■ REQUIREMENTS ■
Duplicate the data verbatim, from its first line through the line that contains "center [1467, 720].", including both of those lines.

--- begin SUPPLIED MATERIAL ---

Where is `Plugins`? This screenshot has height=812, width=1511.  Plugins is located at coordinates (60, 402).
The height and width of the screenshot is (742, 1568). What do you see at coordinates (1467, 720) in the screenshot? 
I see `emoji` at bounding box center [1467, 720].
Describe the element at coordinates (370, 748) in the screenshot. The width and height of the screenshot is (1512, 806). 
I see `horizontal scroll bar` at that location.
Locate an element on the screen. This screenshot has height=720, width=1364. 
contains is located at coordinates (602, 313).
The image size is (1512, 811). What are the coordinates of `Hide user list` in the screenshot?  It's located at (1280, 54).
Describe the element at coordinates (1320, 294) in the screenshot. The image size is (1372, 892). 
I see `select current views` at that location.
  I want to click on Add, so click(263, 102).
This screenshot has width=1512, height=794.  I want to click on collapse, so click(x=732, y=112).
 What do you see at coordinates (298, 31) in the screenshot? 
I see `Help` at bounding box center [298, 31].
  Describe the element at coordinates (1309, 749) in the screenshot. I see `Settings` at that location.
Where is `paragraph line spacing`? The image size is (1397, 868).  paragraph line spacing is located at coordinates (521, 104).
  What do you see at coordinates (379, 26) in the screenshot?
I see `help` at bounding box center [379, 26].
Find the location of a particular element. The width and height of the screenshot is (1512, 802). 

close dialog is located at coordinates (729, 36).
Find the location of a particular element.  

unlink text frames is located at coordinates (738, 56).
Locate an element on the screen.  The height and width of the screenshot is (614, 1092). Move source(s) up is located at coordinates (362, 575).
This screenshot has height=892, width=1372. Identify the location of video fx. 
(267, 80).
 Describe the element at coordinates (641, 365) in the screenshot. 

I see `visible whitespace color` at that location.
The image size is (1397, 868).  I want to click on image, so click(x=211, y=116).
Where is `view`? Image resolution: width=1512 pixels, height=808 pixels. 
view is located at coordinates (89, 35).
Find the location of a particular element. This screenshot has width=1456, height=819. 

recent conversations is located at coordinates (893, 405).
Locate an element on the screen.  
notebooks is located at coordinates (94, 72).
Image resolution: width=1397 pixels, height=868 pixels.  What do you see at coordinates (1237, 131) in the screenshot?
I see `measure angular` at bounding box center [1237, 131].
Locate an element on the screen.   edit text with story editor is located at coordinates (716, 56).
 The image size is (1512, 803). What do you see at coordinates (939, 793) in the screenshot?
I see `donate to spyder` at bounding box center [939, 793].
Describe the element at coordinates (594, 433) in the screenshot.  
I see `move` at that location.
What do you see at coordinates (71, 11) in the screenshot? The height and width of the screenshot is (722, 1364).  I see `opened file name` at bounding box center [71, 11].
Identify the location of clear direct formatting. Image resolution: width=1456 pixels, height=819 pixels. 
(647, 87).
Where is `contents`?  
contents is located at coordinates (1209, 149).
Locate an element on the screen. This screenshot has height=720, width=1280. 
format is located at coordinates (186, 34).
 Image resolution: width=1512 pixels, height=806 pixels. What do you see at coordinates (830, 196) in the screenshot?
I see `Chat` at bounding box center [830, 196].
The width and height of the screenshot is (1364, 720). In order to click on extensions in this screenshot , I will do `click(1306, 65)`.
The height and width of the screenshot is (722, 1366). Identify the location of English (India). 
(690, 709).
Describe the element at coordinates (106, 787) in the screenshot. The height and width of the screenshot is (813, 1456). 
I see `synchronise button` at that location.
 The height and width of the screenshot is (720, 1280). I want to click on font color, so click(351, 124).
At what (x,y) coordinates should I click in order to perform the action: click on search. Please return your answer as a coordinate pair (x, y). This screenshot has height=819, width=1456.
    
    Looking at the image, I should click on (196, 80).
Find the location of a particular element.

--- end SUPPLIED MATERIAL ---

■ PROBLEM SOLUTION ■
Where is `Plugins`? This screenshot has height=812, width=1511.  Plugins is located at coordinates (60, 402).
The height and width of the screenshot is (742, 1568). What do you see at coordinates (1467, 720) in the screenshot? 
I see `emoji` at bounding box center [1467, 720].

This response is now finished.